Allowed Inbound Ports
| Protocol | Ports | Service |
|---|---|---|
| TCP | 9001, 9030 | Tor relay / directory |
| TCP | 9050, 9150 | Tor SOCKS proxy |
| TCP | 4444, 4447 | I2P HTTP / SOCKS proxy |
| TCP/UDP | 7656, 7657, 7658 | I2P SAM / console / transit |
| UDP | 1194 | OpenVPN |
| UDP | 51820 | WireGuard |
| UDP | 5353 | mDNS (local network discovery) |
| UDP | 67, 68 | DHCP client/server |
Sysctl Tuning
Hardened editions apply the following sysctl parameters (non-exhaustive):
net.ipv4.tcp_syncookies = 1-- SYN flood protectionnet.ipv4.conf.all.accept_redirects = 0-- Block ICMP redirectsnet.ipv4.conf.all.rp_filter = 1-- Reverse-path filtering (anti-spoofing)net.ipv4.conf.all.log_martians = 1-- Log suspicious packetskernel.core_pattern = /dev/null-- Disable core dumpskernel.kptr_restrict = 2-- Hide kernel pointerskernel.yama.ptrace_scope = 2-- Restrict ptrace
Module Blacklisting
Hardened editions block the following kernel module categories via /etc/modprobe.d/:
- USB Storage --
usb-storage,uas(prevents unauthorized USB data exfiltration) - FireWire --
firewire-core,firewire-ohci,firewire-sbp2(DMA attack vector) - Bluetooth --
bluetooth,btusb(wireless attack surface reduction) - Legacy Network --
dccp,sctp,rds,tipc(rarely-used protocols with known vulnerabilities) - Miscellaneous --
thunderbolt,cramfs,freevxfs,jffs2,hfs,hfsplus,udf
File Locations
| File | Purpose |
|---|---|
/usr/bin/overkill-setup | System Manager GUI (PyQt6) |
/usr/bin/overkill-setup-cli | System Manager CLI backend (Bash) |
/usr/share/edition/edition.conf | Currently installed edition state |
/usr/share/conky/overkill_conky.conf | Conky desktop monitor configuration |
/etc/nftables.conf | nftables firewall rules (Hardened Edition) |
/etc/nftables.conf.bak | Backup of original nftables config |
/etc/sysctl.d/99-overkill-*.conf | Tuning profile sysctl parameters |
/etc/modprobe.d/overkill-*.conf | Hardened module blacklist |
/etc/NetworkManager/conf.d/90-dns-manual.conf | DNS persistence (prevents NM override) |
/usr/bin/conky-manager | Conky Manager (enable/disable Conky autostart) |
/usr/bin/conky-reanchor | Conky reanchor script (repositions Conky on resolution change) |
/usr/share/icons/over2.png | Application icon |
Contact
For bug reports, feature suggestions, or any other inquiries, please visit Nixovena Labs website:
You can find our community forums, social media links, and direct contact methods there.
Troubleshooting
Edition install fails
Ensure you have an active internet connection and that APT repositories are reachable. Run sudo apt update manually to check. If a previous edition is installed, uninstall it first.

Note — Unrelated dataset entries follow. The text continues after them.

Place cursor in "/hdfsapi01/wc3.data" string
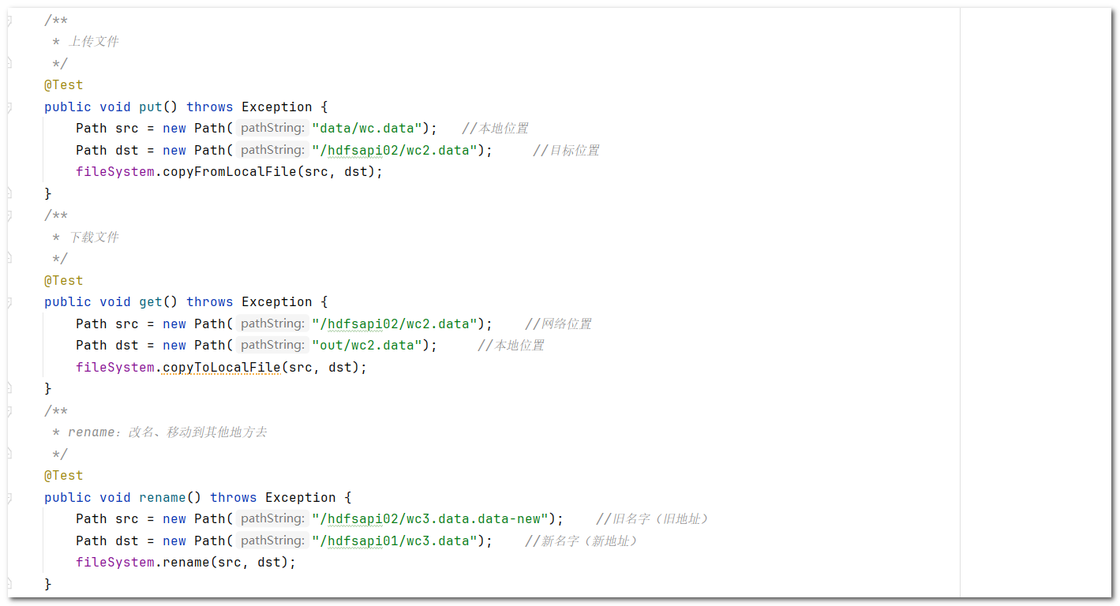This screenshot has height=606, width=1120. [x=395, y=541]
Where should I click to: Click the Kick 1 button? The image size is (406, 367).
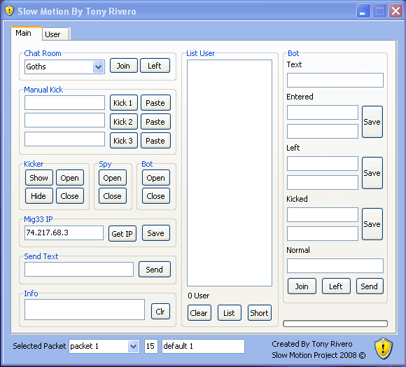coord(123,103)

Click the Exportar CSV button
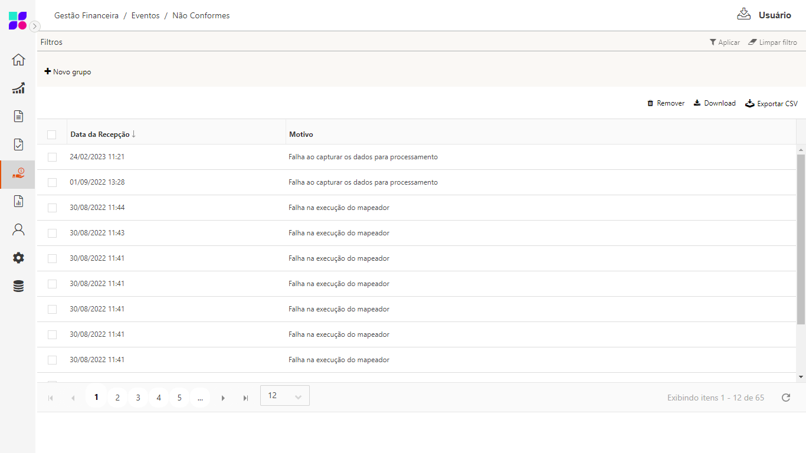(771, 103)
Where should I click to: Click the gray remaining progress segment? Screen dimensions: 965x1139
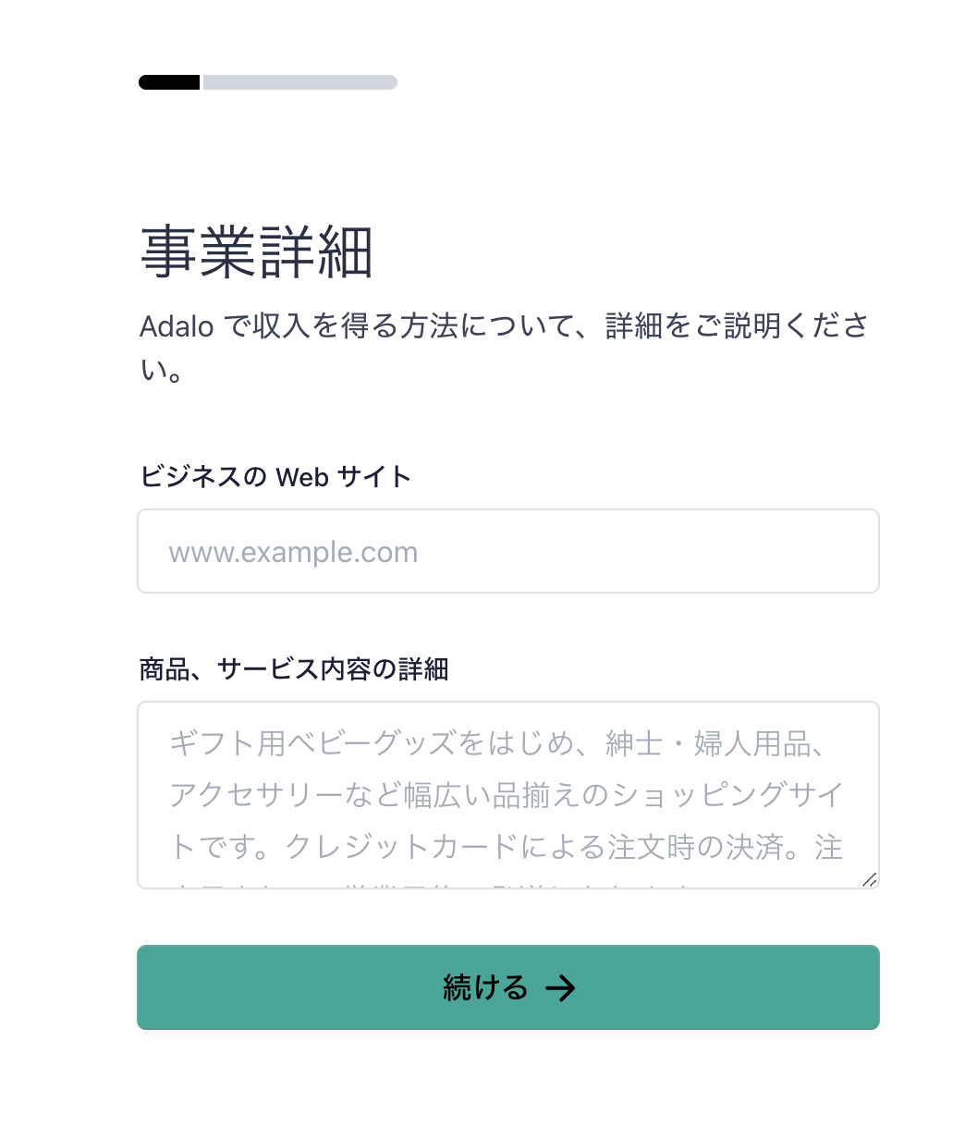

nftables service fails to start
Check the ruleset syntax: sudo nft -c -f /etc/nftables.conf. If the rules are corrupt, restore the backup: sudo cp /etc/nftables.conf.bak /etc/nftables.conf && sudo systemctl restart nftables.
DNS resets after reboot
Verify that the NetworkManager drop-in exists: cat /etc/NetworkManager/conf.d/90-dns-manual.conf. It should contain [main] and dns=none. If missing, re-apply DNS through System Manager.
NVIDIA driver not loading
Reboot after installation. If the driver still does not load, ensure Secure Boot is disabled in your UEFI settings and try reinstalling through System Manager (Drivers module).

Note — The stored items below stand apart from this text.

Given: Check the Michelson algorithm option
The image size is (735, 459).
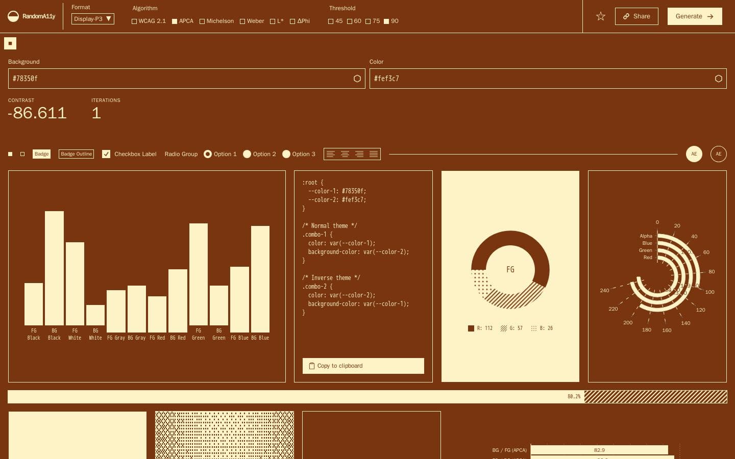Looking at the screenshot, I should pyautogui.click(x=202, y=21).
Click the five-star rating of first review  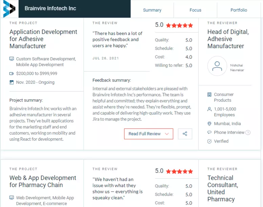click(179, 25)
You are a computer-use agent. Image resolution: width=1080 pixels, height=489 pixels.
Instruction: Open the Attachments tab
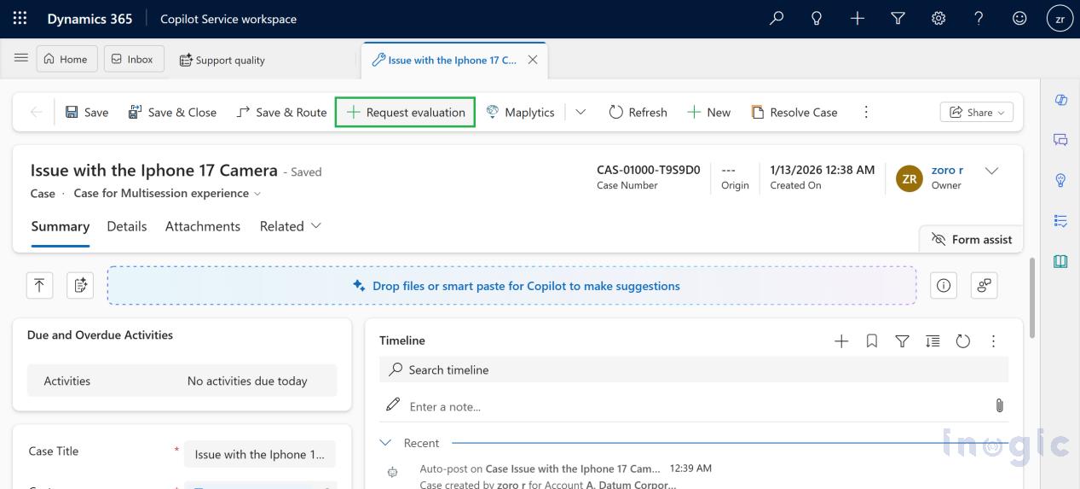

Conky shows "None" for edition
This is normal if no edition has been installed yet. Install an edition through System Manager and the Conky display will update automatically.
Flatpak apps not appearing in menu
Log out and back in. KDE caches the application menu and requires a session restart to detect newly installed Flatpak applications.
ZRAM not activating
Open System Manager, go to the ZRAM module, and click INSTALL first, then ENABLE. Click STATUS to verify it is active.